By sitting down with your children and discussing that this will happen, even before it happens, you begin the acceptance process.  In their minds and emotional systems, they begin to understand your need for companionship and for love and for romance.  You need that as much as they do.  So you explain it to them.

Then as you begin to see a romantic interest, be open with the family about what you are doing.  Adult children can even get to the point that they will be your advisor and your cheerleaders as you enjoy a new era of dating and romance.  Once that area of life is open, then when you do “bring home the date to meet the family” it wont be such a difficult thing. 
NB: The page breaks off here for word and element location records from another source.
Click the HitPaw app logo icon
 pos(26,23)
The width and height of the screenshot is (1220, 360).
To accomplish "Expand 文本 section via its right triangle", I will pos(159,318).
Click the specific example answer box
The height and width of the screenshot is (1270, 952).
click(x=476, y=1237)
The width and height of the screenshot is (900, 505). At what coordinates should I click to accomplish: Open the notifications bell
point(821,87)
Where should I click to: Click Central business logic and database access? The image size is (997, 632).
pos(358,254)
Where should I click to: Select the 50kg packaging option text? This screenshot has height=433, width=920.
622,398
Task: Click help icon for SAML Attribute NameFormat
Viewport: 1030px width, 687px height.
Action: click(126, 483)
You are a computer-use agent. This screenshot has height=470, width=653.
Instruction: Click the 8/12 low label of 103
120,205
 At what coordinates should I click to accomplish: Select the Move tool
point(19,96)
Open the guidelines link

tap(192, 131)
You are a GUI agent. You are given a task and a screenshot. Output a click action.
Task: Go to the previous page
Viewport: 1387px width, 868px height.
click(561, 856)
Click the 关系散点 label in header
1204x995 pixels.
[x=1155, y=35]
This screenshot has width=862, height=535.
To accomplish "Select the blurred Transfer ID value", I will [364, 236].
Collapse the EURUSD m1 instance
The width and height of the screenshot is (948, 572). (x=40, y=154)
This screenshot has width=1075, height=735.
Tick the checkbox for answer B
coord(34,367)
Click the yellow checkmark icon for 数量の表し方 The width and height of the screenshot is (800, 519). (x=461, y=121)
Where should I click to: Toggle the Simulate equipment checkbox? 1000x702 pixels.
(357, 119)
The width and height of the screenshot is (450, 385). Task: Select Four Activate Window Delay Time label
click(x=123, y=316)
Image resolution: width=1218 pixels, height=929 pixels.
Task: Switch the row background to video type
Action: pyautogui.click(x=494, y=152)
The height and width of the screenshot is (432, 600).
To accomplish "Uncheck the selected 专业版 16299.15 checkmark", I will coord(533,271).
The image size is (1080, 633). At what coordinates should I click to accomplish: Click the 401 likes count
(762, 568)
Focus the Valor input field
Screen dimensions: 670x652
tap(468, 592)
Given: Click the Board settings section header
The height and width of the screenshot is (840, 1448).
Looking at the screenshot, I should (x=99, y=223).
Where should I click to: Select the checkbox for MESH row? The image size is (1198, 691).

But by keeping the adult children always in the loop, they can talk with one another, agree that this is the best possible thing for you and even work to help the grandkids accept your new romance.  Before long, he or she will be able to come for dinner, join in the holidays and really become part of the family.  Just as you opened your heart when your kids were dating and finding new loves, you will teach your kids to open their hearts to someone who is becoming important to you.  It’s a cycle of life but if we handling it lovingly and honestly, it’s a good cycle.